In those early days, it was hard to disentangle grappling from Vale Tudo and MMA. Denis Kang (Spirit MC and Pride) was an up and coming MMA fighter and BJJ brownbelt. I was among his first students when he began teaching in the basement of a Muay Thai school called the Golden Lion. Not uncommon for the time, I was the only girl and often one of two students on the mat when he first started his program. Back then, hygiene, interpersonal etiquette and other niceties were pushed aside in favor of a very raw and primal connection to your sport and teammates. The landscape was very tribal and I was terrified of being seen as weak or unwilling. As someone who desperately wanted to get better and be accepted, I suffered a lot to fit in. While chasing after his own dreams as a middleweight fighter, Denis gave me as much attention as anyone. Denis was genuinely funny, kind, and generous. During my years with him I would fight anyone, anywhere, to just have the opportunity to lock up with someone like me. When I couldn’t find females, I was given opportunities to fight men. The courage or stupidity I had in my youth helped me build the tenacity that would serve me in the years to come. Throughout this time, I recall how Denis took me seriously and made me feel like I belonged during a hostile stage of our sport’s development.

In 2004 I found myself in Tokyo teaching English, unable to return to NY on a student visa. I was miserable living in Japan. The culture was not what I expected it to be. Being half Japanese and half Chinese, I had hoped to get in touch with my Japanese roots. Instead, I felt ostracized and outcast. Faraway from home and invisible to other foreign teachers because I blended in with the locals, I felt extremely isolated and unwelcome. BJJ saved my sanity as I threw myself deeply into competition. It was the only place I felt I belonged. I took any fight available—gi, no gi, fighting men when no women were available, and MMA. After dominating several local BJJ events, my friend Kinya Hashimoto suggested I try MMA. I’d always told myself to try anything once, so I accepted.
The teacher who helped me through this time was a man by the name of Takashi Ouchi, a brown belt under Yuki Nakai. Ouchi-san devoted himself tirelessly to his students. Since I taught evening English classes, he created a 10:30-11:30pm class during weeknights for me and three foreign teacher friends. We always rushed to catch the last train home at 12:14am. Ouchi-san followed me to every tournament, hit pads with me, and brought experienced MMA fighters to help me train. Fighting amateur in Japan and pro in Korea, I won both matches representing Team Paraestra. It was one of the hardest years of my life. Ouchi modeled a level of selflessness and bushido few can compare to, providing support when I desperately needed it. I don’t think I could have mentally survived that year without his help.

Today, I continue learning from others and am fortunate to share what I know. As the sport evolves, I reflect on the people and places who made me. As the world turns faster with ever-increasing options, it’s important to pause and remember those who’ve given us pieces of themselves. Where would we be without them? How did they influence our growth?

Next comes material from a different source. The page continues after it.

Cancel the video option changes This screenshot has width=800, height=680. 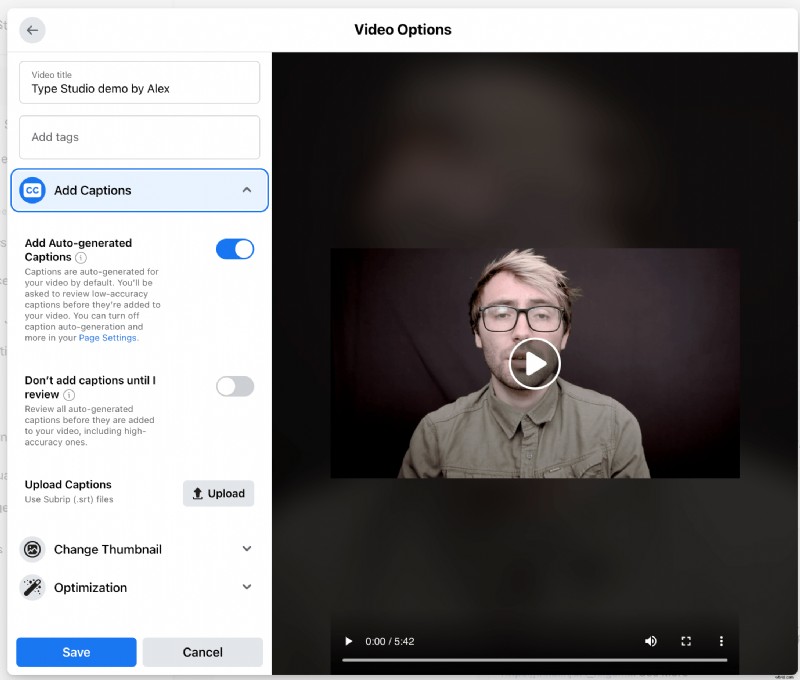[x=202, y=652]
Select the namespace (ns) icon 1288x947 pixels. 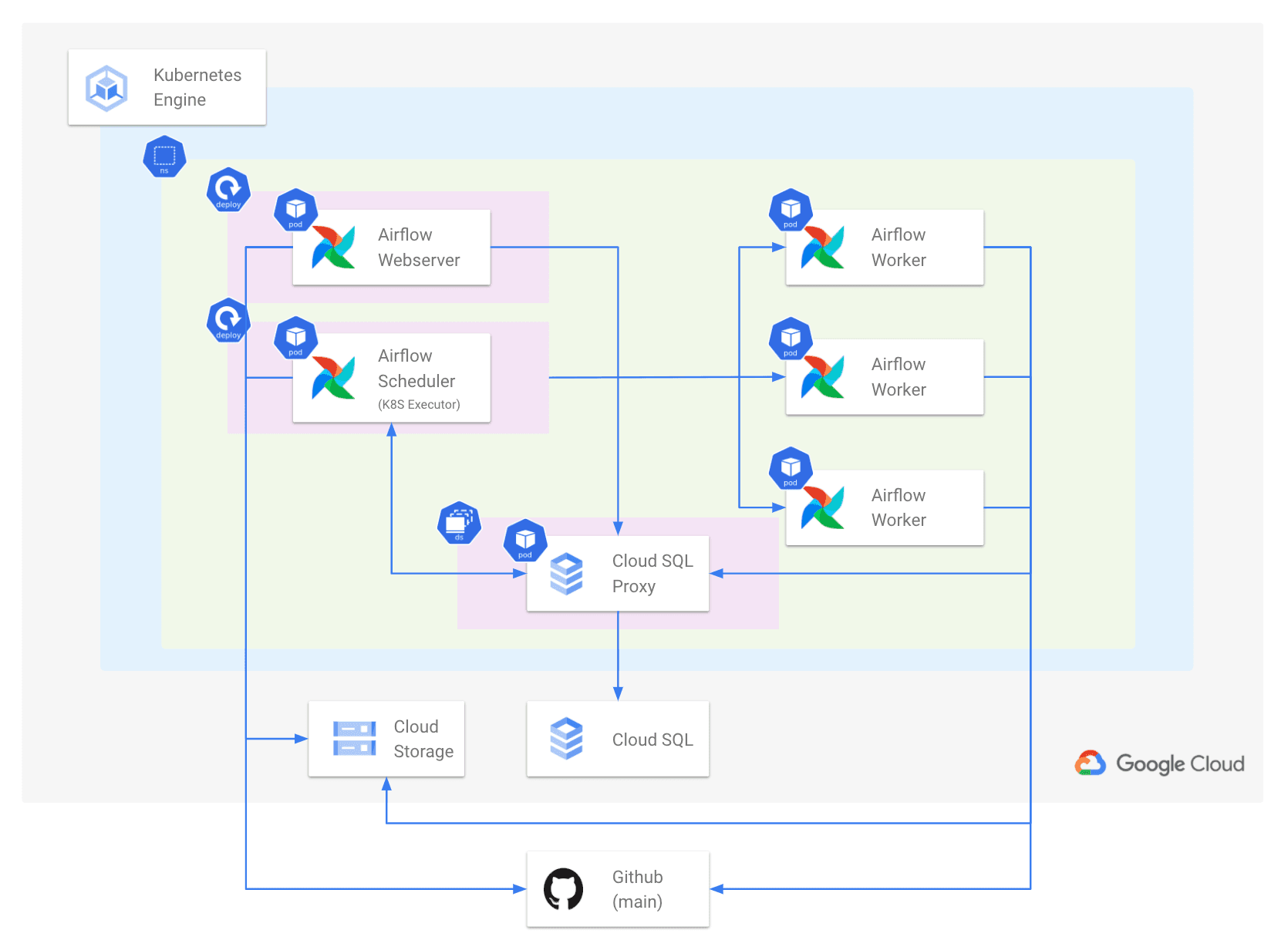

At Princeton BJJ, we’ve tried to cultivate a community of good humans with perspectives to share. We have diverse representation in age, gender, and pedigree. We value the whole journey, not just one expression of it. I’d like to think we provide a welcoming space for humans to build a practice around self-awareness, discipline, and focus. Without dogma, perhaps we can also provide what my teachers passed down to me: inspiration, belonging, visibility, bushido, friendship, and purity of the art.